Which is sad, because the art by Rolston is quite good; his character designs for the world of mek are creative and I really like some of the hidden military mods he designs.

Reload also has some problems, though not as bad as Mek. The only real problems stem from the big reveal on why exactly the assassinations are taking place. The first is the believability of a rather mundane criminal organization managing to get power at the highest levels of government. I won’t say what organization for those that actually plan to read this, but it’s not Ellis’ best idea and that one fallibility drags the rest of the story into question. He never bothers to explain how this organization got into power and happens to be rather vague in its motivations for doing so in the first place.

In addition, while Palmitotti adds great depth with his inking to Gulacy’s work, I very much dislike one aspect of the penciler’s stuff: the eyes are way too damn big. He has a great sense of action and movement, but his facial designs freak me out: think Steve Dillon’s work with giant bug eyes. Other than that, he services the story fine, but the story is too thrown-together to really be helped.

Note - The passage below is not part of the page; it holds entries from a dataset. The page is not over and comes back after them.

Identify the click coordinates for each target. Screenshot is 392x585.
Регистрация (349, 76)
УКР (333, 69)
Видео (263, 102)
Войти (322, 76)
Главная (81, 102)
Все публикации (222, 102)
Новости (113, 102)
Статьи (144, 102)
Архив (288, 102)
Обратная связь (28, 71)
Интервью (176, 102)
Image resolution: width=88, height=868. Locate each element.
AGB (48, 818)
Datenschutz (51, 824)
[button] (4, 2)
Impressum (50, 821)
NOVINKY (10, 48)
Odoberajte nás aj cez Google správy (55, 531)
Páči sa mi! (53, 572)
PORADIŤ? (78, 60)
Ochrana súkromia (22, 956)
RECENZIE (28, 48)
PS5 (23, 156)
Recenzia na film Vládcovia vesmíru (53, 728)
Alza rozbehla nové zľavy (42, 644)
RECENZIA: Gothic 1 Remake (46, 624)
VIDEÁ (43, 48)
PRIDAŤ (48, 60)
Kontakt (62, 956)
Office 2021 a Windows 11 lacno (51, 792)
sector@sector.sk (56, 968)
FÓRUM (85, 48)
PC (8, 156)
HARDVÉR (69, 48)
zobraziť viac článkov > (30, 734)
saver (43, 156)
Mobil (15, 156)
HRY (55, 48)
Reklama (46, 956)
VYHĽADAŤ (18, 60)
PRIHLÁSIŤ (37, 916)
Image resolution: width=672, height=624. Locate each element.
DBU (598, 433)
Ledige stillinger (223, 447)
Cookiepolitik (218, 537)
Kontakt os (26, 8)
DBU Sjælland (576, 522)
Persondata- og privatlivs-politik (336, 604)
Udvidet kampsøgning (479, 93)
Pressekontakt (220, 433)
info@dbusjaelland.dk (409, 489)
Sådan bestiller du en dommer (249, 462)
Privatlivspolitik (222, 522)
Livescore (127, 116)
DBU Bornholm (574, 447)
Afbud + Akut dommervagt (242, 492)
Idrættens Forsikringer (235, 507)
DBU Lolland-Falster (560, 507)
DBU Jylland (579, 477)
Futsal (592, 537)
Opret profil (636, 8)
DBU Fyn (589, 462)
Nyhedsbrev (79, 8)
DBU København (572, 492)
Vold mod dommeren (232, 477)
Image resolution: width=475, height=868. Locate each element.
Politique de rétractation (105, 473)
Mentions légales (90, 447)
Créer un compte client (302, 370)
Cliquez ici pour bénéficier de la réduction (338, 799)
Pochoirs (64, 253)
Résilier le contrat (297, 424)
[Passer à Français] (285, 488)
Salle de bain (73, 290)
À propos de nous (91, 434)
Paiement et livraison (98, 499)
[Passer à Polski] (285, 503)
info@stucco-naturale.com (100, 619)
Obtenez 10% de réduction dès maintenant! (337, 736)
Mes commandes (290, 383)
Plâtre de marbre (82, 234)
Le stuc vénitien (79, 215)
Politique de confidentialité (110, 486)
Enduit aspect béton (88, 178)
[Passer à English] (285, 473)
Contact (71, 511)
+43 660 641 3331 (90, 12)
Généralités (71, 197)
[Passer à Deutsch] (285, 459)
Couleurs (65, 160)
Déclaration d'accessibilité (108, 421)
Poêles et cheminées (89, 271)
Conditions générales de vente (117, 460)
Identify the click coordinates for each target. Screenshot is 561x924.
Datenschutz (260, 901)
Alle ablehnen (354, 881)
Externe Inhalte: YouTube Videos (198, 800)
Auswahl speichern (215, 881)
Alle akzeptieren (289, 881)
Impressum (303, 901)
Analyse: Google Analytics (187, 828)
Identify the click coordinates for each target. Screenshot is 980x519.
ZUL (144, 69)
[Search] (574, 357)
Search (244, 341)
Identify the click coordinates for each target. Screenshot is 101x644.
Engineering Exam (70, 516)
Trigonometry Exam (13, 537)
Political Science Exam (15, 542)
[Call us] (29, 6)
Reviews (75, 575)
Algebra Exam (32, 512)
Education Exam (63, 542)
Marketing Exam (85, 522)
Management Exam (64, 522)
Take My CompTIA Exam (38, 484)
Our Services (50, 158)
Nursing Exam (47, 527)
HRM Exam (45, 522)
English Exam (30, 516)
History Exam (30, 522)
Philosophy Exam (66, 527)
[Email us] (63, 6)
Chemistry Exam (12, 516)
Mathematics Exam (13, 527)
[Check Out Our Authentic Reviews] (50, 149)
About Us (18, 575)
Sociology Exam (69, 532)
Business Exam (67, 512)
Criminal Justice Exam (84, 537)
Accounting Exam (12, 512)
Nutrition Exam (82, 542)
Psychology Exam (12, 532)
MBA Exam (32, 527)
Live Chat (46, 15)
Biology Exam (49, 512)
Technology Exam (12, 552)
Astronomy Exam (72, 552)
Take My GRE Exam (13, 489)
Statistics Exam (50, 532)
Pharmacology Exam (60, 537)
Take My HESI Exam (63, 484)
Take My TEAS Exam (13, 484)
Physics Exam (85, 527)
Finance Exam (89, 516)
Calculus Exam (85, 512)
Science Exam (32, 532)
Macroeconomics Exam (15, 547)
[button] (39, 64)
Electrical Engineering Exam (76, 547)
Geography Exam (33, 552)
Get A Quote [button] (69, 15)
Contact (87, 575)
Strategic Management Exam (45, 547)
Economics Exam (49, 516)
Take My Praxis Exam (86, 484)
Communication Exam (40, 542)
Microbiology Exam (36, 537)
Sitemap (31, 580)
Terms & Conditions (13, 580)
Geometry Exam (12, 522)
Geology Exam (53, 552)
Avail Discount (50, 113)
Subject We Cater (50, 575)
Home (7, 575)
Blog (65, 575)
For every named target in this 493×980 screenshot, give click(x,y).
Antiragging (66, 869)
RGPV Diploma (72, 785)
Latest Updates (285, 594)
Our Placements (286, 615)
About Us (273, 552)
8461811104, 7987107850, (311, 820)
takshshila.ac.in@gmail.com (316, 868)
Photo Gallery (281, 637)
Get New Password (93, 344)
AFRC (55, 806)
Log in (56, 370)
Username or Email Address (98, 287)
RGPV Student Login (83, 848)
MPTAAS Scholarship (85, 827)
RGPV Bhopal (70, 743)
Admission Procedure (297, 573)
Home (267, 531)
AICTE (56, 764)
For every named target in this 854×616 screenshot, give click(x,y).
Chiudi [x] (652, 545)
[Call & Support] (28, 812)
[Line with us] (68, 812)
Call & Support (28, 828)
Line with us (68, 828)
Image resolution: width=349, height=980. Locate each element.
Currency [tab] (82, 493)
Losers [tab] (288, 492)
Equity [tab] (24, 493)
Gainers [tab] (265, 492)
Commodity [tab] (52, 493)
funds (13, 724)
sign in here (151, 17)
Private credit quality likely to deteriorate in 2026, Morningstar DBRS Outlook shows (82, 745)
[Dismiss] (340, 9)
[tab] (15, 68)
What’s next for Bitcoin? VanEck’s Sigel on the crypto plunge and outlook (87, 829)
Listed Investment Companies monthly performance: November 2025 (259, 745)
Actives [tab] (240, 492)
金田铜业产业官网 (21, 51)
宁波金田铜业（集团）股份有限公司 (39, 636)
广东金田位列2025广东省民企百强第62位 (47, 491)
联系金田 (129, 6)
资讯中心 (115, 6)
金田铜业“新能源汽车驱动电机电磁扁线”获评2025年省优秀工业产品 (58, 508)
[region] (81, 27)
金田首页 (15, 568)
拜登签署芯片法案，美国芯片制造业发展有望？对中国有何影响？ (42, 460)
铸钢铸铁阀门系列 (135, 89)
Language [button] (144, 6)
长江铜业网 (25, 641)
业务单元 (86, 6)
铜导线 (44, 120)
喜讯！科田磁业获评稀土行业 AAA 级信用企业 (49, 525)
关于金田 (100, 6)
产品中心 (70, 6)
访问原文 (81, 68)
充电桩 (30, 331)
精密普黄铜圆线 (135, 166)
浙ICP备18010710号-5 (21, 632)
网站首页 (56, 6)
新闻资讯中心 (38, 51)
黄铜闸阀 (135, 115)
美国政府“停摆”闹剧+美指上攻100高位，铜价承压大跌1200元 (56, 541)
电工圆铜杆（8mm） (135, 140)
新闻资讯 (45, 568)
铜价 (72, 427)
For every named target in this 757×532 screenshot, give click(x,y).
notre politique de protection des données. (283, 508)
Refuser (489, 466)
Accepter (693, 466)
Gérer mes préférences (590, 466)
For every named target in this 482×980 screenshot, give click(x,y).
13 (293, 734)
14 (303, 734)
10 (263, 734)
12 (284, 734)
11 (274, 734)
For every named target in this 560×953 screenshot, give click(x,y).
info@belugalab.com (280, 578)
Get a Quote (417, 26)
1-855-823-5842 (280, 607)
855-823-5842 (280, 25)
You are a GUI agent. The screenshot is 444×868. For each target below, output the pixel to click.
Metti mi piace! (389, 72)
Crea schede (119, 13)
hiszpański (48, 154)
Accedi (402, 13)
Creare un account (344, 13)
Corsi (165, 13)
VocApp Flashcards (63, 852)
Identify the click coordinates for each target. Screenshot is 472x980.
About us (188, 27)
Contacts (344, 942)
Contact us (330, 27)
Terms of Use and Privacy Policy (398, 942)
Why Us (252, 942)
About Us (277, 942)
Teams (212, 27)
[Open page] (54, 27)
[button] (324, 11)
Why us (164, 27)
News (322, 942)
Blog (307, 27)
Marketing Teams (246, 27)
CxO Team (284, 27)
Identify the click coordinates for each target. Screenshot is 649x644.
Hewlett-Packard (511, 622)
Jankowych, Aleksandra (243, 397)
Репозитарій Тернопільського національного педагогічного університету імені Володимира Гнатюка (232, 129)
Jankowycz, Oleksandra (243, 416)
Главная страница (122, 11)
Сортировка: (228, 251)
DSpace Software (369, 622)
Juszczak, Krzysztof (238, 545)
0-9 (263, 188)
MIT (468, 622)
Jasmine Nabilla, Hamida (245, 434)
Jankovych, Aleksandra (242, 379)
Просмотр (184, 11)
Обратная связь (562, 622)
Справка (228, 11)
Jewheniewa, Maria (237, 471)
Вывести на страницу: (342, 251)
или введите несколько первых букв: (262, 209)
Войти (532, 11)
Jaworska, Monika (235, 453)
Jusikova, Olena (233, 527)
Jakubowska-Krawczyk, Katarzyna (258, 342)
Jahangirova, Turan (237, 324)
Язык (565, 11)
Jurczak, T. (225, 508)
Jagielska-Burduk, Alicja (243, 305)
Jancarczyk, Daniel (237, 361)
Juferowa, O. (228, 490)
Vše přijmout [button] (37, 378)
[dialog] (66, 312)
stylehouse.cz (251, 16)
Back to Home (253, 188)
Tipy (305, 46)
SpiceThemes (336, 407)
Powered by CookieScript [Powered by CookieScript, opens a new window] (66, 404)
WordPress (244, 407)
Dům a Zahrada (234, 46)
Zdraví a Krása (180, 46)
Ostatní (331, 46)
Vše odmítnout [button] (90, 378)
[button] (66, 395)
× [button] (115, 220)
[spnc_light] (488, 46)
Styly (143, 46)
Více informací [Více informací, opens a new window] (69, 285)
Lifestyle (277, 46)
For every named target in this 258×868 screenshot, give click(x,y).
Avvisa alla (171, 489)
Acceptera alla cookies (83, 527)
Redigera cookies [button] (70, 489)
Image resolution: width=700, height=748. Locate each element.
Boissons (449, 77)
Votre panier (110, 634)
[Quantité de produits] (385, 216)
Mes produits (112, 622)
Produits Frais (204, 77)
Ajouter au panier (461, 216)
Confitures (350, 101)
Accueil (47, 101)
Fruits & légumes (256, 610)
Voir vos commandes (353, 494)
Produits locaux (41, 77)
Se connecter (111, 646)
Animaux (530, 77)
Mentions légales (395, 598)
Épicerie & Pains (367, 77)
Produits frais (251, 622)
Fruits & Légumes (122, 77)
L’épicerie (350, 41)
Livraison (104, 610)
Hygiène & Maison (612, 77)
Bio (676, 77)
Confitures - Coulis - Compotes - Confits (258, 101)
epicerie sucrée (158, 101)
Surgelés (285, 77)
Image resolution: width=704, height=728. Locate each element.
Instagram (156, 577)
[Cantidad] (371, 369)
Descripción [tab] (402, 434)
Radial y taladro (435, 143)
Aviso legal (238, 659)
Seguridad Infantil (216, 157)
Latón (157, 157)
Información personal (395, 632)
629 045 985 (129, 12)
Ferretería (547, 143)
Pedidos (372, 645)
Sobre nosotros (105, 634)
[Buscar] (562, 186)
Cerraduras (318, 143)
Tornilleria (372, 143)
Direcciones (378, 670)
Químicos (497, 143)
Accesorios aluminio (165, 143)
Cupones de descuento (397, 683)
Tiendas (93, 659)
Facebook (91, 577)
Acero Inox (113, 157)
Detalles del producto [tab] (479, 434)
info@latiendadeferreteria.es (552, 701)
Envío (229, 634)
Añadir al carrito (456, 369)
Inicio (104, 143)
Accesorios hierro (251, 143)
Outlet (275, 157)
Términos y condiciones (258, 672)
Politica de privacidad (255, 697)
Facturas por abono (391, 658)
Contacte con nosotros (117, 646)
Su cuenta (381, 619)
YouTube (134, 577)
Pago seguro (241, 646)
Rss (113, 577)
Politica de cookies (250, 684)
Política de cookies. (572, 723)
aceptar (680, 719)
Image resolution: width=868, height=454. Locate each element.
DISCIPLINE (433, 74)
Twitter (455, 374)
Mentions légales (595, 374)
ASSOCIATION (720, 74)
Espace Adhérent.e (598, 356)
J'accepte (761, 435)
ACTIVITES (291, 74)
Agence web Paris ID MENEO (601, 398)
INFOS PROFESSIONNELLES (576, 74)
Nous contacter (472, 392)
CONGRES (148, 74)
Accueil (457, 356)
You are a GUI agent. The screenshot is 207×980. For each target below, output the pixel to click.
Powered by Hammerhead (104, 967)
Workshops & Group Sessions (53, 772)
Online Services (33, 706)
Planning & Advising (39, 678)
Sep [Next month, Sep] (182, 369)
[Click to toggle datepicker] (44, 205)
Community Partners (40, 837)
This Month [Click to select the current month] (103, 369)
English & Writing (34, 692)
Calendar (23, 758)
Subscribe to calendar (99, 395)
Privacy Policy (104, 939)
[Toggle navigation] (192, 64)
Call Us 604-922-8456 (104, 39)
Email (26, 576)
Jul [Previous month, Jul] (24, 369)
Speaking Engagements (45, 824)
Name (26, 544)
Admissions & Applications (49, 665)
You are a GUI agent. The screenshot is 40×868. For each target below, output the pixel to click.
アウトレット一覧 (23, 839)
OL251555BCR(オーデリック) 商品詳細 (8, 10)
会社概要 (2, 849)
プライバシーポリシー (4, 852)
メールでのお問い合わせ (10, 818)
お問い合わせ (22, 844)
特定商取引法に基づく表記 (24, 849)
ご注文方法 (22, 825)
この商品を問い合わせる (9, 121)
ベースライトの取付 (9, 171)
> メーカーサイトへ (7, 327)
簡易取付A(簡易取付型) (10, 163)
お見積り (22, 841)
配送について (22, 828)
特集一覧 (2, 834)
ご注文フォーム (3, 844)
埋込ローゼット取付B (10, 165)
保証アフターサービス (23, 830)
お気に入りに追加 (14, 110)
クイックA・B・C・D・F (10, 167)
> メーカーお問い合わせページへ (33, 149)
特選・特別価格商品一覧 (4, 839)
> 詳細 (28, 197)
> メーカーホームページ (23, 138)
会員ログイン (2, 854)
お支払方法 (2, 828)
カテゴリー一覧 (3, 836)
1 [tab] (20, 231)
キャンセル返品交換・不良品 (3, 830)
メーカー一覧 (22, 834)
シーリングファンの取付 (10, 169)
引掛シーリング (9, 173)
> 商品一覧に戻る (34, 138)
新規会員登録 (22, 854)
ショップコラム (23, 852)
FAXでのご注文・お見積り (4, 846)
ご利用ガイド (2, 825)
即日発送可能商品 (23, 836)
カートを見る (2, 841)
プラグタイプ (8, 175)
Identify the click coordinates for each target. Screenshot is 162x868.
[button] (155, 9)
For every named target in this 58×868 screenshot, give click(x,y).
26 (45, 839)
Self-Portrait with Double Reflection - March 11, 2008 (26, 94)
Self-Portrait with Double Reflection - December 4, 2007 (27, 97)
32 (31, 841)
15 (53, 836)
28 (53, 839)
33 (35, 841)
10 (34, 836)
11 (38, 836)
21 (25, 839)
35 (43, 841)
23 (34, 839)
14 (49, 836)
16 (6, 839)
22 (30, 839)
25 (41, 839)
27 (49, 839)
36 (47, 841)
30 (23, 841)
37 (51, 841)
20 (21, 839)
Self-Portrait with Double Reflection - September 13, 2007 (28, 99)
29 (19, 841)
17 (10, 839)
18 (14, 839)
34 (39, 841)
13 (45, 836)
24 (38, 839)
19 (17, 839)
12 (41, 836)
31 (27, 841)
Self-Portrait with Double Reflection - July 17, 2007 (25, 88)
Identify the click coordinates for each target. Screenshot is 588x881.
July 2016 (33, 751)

Of these three-issue projects, I only liked Red, done with Cully Hammer. It had a tightness of script and an undertone of suspense that truly worked, greatly accompanied by Hammer’s artwork. If I had to guess, these three-issue projects were the precursor to Ellis’ Global Frequency: his collection of neat story ideas in a done-in-one issue format that is far better than these prototypes. For $14.95, you do indeed get two stories in one, but they aren’t very good ones. So go and spend that cash on Ellis’ finished product, Global Frequency, and just ignore these short stabs at brainstorming.